Still here? Groovy. Now then, “The Forgotten” introduces us to Telly Paretta (Julianne Moore), a mother who still mourns the death of her son Sam in a plane crash some 14 months ago. Try as she might, and despite the best efforts of her husband Jim (Anthony Edwards) and Dr. Munce, her therapist (Gary Sinise), she just can’t let go. When pictures of Sam start disappearing, Telly at first assumes Jim is trying to force her to accept the loss, but it quickly becomes apparent, as more and more Sam-related paraphernalia vanishes, that something else is afoot. Eventually, her husband and doctor inform Telly that not only has she never had a son, but she’s made up the memories of one as a result of some delusion. Telly refuses to believe this, and seeks out Ash Correll (Dominic West), the parent of another one the dead children. Ash initially thinks she’s a nut, but comes around, and the two are soon on the run from the NYPD, the NSA, and the sinister forces manipulating everything as they try to uncover the truth about their children.

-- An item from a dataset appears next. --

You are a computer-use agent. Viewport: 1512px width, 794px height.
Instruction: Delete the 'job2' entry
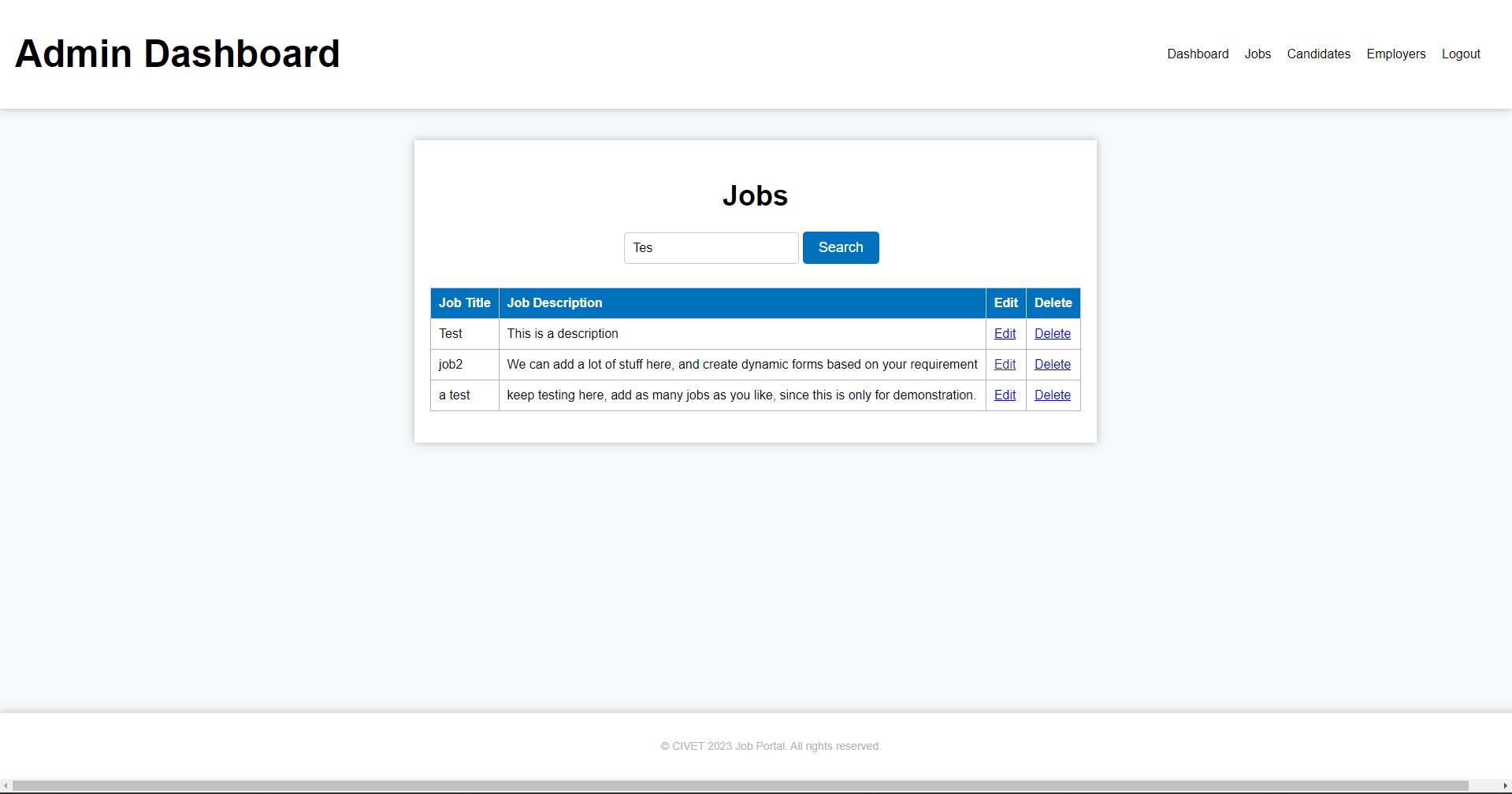point(1052,364)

In case you’re still reading this and haven’t sussed things out from the previews showing people getting sucked through ceilings, Telly and Ash discover that bug-eyed aliens are behind the disappearance of their kids, and it’s roughly about this same time that “The Forgotten” ceases to be a moderately engaging mystery and morphs into an implausible alien abduction caper, albeit one with a few decent thrills (two of which you’ve already seen in the previews which, if you haven’t figured out by now, you really shouldn’t be watching in the first place).
Personally, I found the choice of casting more intriguing than the ho-hum plot. Mainstream success continues to largely elude Julianne Moore. In spite of some well-received roles in various critically praised films (“The Hours,” “Boogie Night”), Moore’s big budget forays haven’t exactly set the world on fire (“Hannibal,” “The Lost World”). As a result, she’s remained under the general public’s radar, except possibly as “that woman in the Revlon commercials.” Dominic West, on the other hand, is best known for his role as Jimmy McNulty in HBO’s “The Wire,” which is the best show on TV none of you people are watching. All in all, they’re an interesting choice to headline “The Forgotten,” a film that – let’s be honest – isn’t exactly poised to make a hug box office splash here in the cinematic No Man’s Land between the summer and holiday movie seasons.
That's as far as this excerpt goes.